Michel recalls that he started the Uflex job on April 1, a day where he thought seriously about who was being more foolish - him or the company. "In many respects it was a shellshock," says Michel, remembering that he went from an almost limitless budget at Wellcraft to nearly limitless headaches at Uflex. "It changed my focus."

But the gamble paid off. The company became profitable within three years after Michel took it over and its revenues have grown almost every year since 1996.

Michel's first step was to study Uflex's competition, looking at all of the parts other businesses sold, down to the nuts and bolts. He then re-wrote Uflex's product and pricing lines to make it more in tune with the industry, as well as internal profit margins.

Then Michel traveled nationwide to market and pitch Uflex to customers. A key moment happened in the late 1990s, says Michel, when boat repair shops started ordering Uflex parts to replace other companies' parts. That led to a significant growth in product orders. "The growth was so much," says Michel, "that we needed to expand our manufacturing facility."

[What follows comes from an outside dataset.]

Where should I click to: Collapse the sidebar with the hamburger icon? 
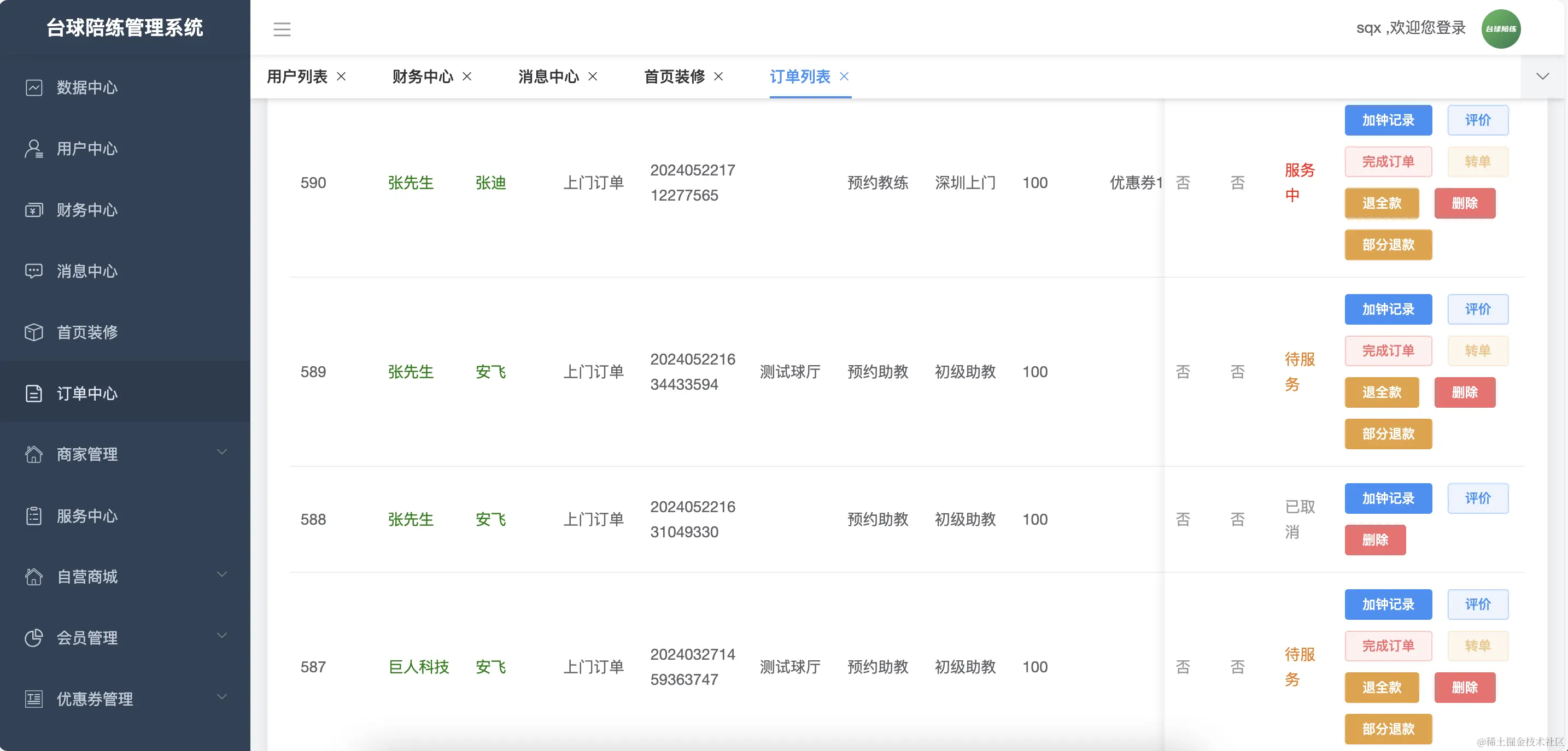(x=282, y=28)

With the blessing of Uflex's Italian parent company, Michel moved the company to Sarasota in 2002. The growth has since continued, to the point where Michel is working on future expansion plans, which include building more space for the company's top-selling hydraulic steering product line.

Michel is also leading the company through the process of becoming certified by the International Organization of Standardization - a coveted seal of approval that covers many angles of the manufacturing industry. The company expects to reach ISO certification by early next year.

"We are interested in the complexity of the manufacturing operation," Michel says. "It's an exciting byproduct of our growth."

REVIEW SUMMARY

Businesses. Uflex, Sarasota

Industry. Boating, manufacturing

Key. The slumping boating market is testing the company's growth potential.